We’ve written that Grace v. Law is a game-changer in the legal malpractice field. Previously, there was no obligation on plaintiff to undertake an appeal prior to commencing a legal malpractice case. Now, after Grace it’s a new world, and nothing illustrates that point better than Buczek v Dell & Little, LLP 2015 NY Slip Op 03492 Decided on April 29, 2015
Appellate Division, Second Department. Here, in a legal malpractice – medical malpractice case, defendants obtain dismissal even in the face of an obvious mistake they made. The Second Department holds that an appeal could have fixed that mistake, and that plaintiffs may not now sue the attorneys over this mistake, even when it is obvious that the mistake was made by the attorneys.
“Karen Buczek, and her husband asserting a derivative cause of action, commenced this action alleging, inter alia, that the defendants committed legal malpractice in the prosecution of an underlying medical malpractice action. The plaintiffs alleged that the underlying medical malpractice action was voluntarily discontinued by the defendant attorneys insofar as asserted against North Shore University Hospital (hereinafter the Hospital) due to the defendants’ legal malpractice, and that the complaint insofar as asserted against the other defendants in the underlying action was dismissed due to the defendants’ failure to prosecute the action.
The defendants moved for summary judgment dismissing the complaint. They argued that the alleged instances of legal malpractice did not proximately cause the plaintiffs’ damages. The defendants contended that the plaintiffs’ action insofar as asserted against the Hospital would not have been successful since the Hospital staff involved in the underlying medical procedures properly carried out the directions of the attending private physicians and did not engage in any independent negligent acts. They contended, thus, that they properly consented to discontinue the action insofar as asserted against the Hospital. The defendants also contended that the court in the underlying action erred as a matter of law in dismissing the complaint insofar as asserted against the other defendants for failure to prosecute. The defendants argued that if the plaintiffs had appealed from the order dismissing the action, the order would have been reversed and the complaint insofar as asserted against the other defendants would have been reinstated. The Supreme Court denied the defendants’ motion.
The defendants also established, prima facie, that their alleged negligence in failing to prosecute the action was not a proximate cause of the damages alleged in the complaint since the plaintiffs chose not to appeal from the order that dismissed the complaint insofar as asserted against the other defendants. The failure to pursue an appeal in an underlying action bars a legal malpractice action where the client was likely to have succeeded on appeal in the underlying action (see Grace v Law, 24 NY3d 203, 206-207; see also Rupert v Gates & Adams, P.C., 83 AD3d 1393, 1396). The Court of Appeals has stated that this “likely to succeed” standard “obviate[s] premature legal malpractice actions by allowing the appellate courts to correct any trial court error and allow[s] attorneys to avoid unnecessary malpractice lawsuits by being given the opportunity to rectify their clients’ unfavorable result” (Grace v Law, 24 NY3d at 210). By establishing that an appeal would likely have been successful, a defendant in a legal malpractice action can establish that the alleged negligence did not proximately cause the plaintiff’s damages (see id.).
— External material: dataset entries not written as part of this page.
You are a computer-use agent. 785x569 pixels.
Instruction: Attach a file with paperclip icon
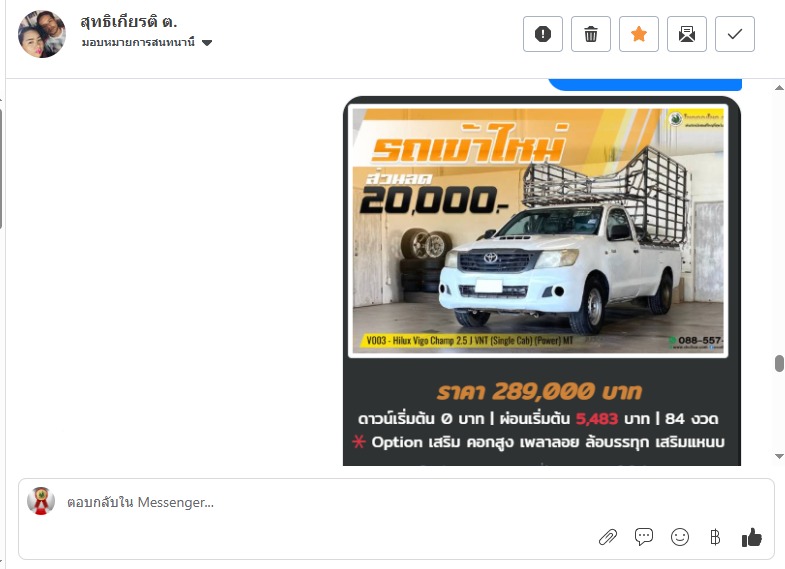[x=608, y=537]
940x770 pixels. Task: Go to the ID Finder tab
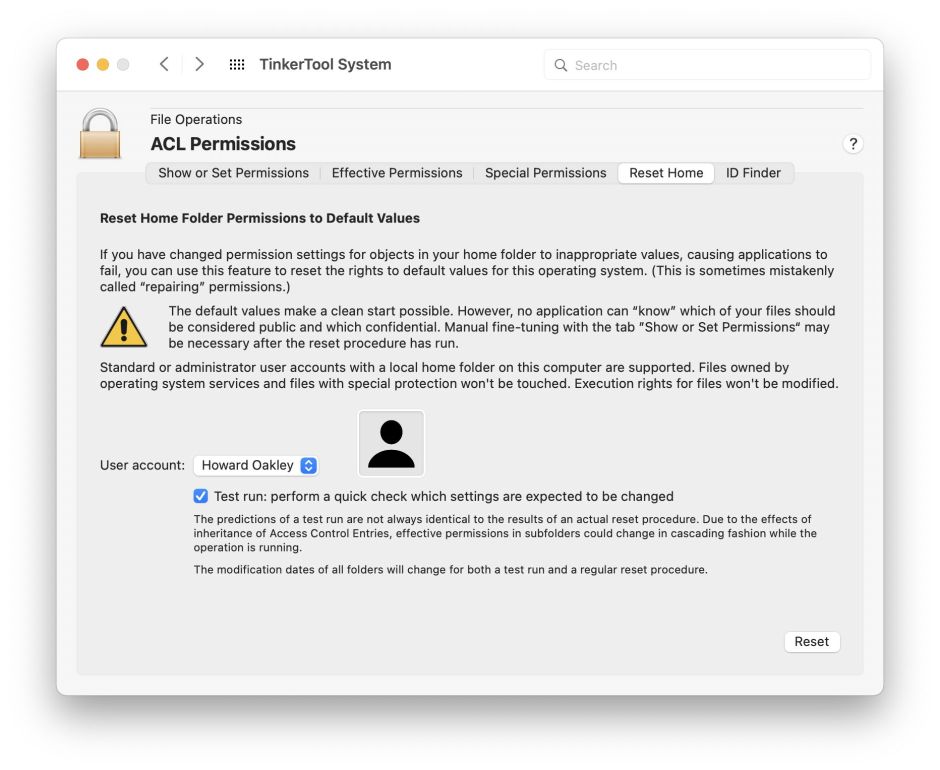[753, 173]
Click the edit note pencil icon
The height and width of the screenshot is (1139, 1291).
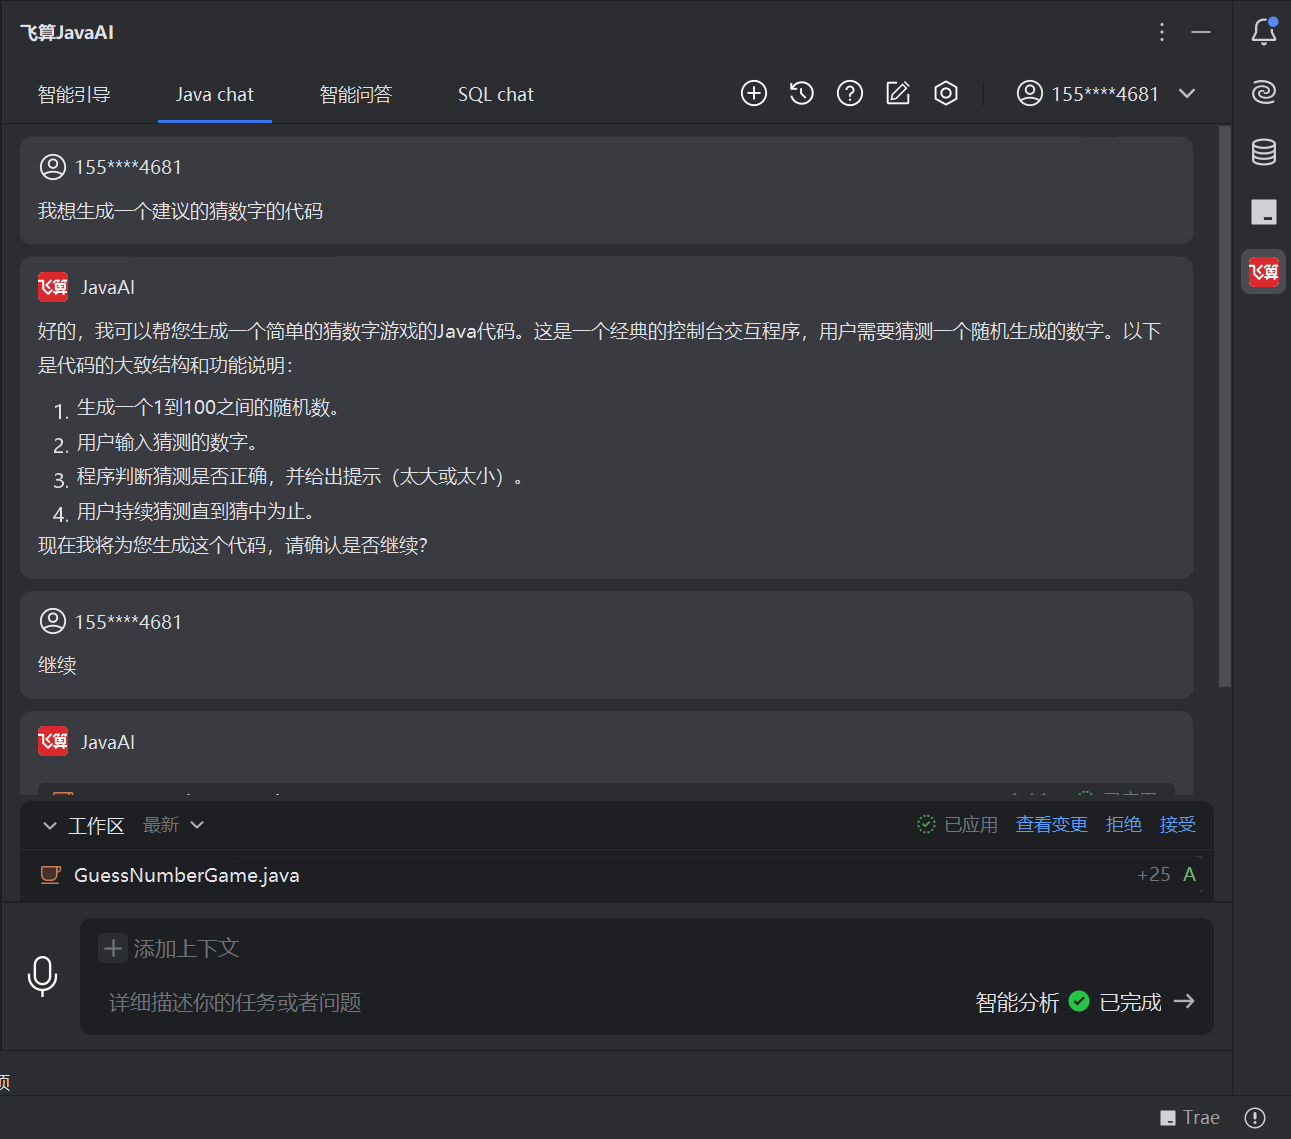897,94
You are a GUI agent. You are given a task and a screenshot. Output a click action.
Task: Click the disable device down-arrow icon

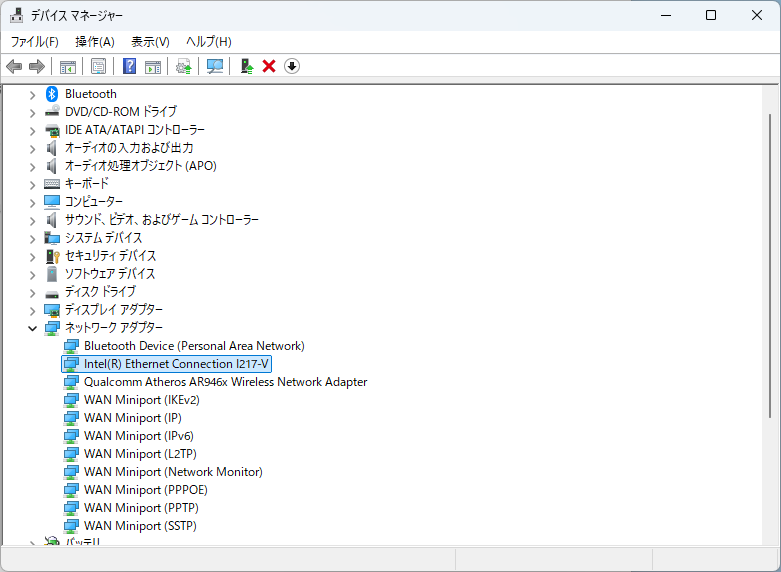[292, 66]
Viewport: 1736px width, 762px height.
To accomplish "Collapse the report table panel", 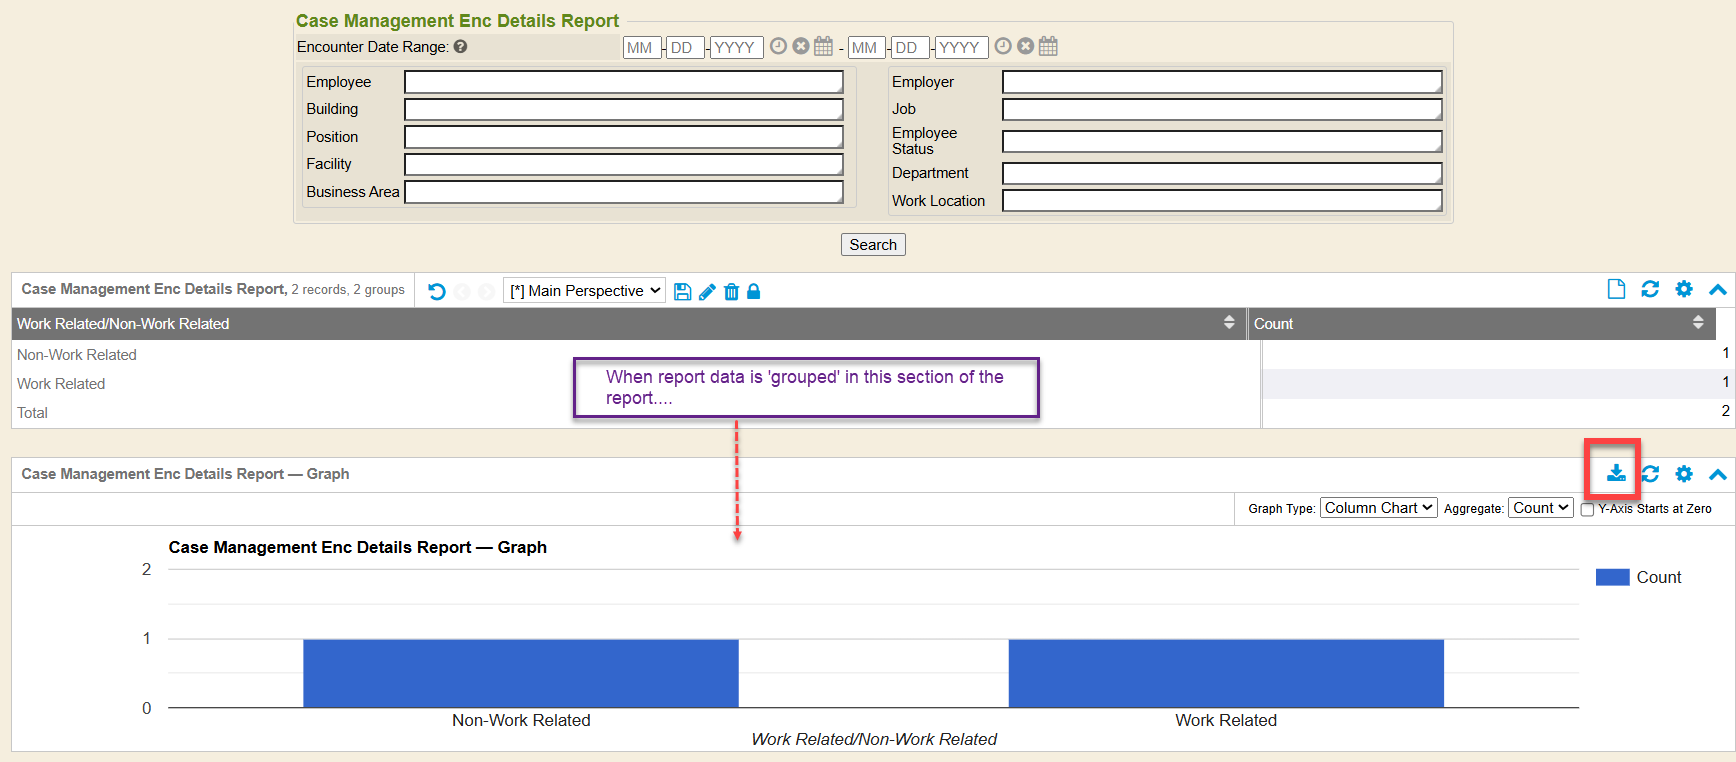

Here, the defendants’ submissions demonstrated that the court in the underlying action dismissed the complaint insofar as asserted against the other defendants pursuant to CPLR 3216 in an order dated November 3, 2011. As the defendants correctly contend, that order would have been reversed on appeal since it was error, as a matter of law, to dismiss the action pursuant to CPLR 3216 where no 90-day demand had been served and where a note of issue had previously been filed and remained in effect (see Arroyo v Board of Educ. of City of N.Y.,110 AD3d 17, 20; Barbu v Savescu, 49 AD3d 678, 678; Ballestero v Haf Edgecombe Assoc., L.P., 33 AD3d 952, 953). Furthermore, the defendants adequately demonstrated that dismissal pursuant to CPLR 3404 was inapplicable since the case was not “marked off or stricken from the trial calendar” (Berde v North Shore-Long Is. Jewish Health Sys., Inc., 98 AD3d 932, 933). Accordingly, the defendants established, prima facie, that the plaintiffs were likely to have succeeded on appeal in the underlying action and that the asserted malpractice in failing to prosecute the action was a not a proximate cause of the alleged damages (see generally Grace v Law, 24 NY3d at 210). In opposition, the plaintiffs [*3]failed to raise a triable issue of fact (see Zuckerman v City of New York, 49 NY2d 557, 562).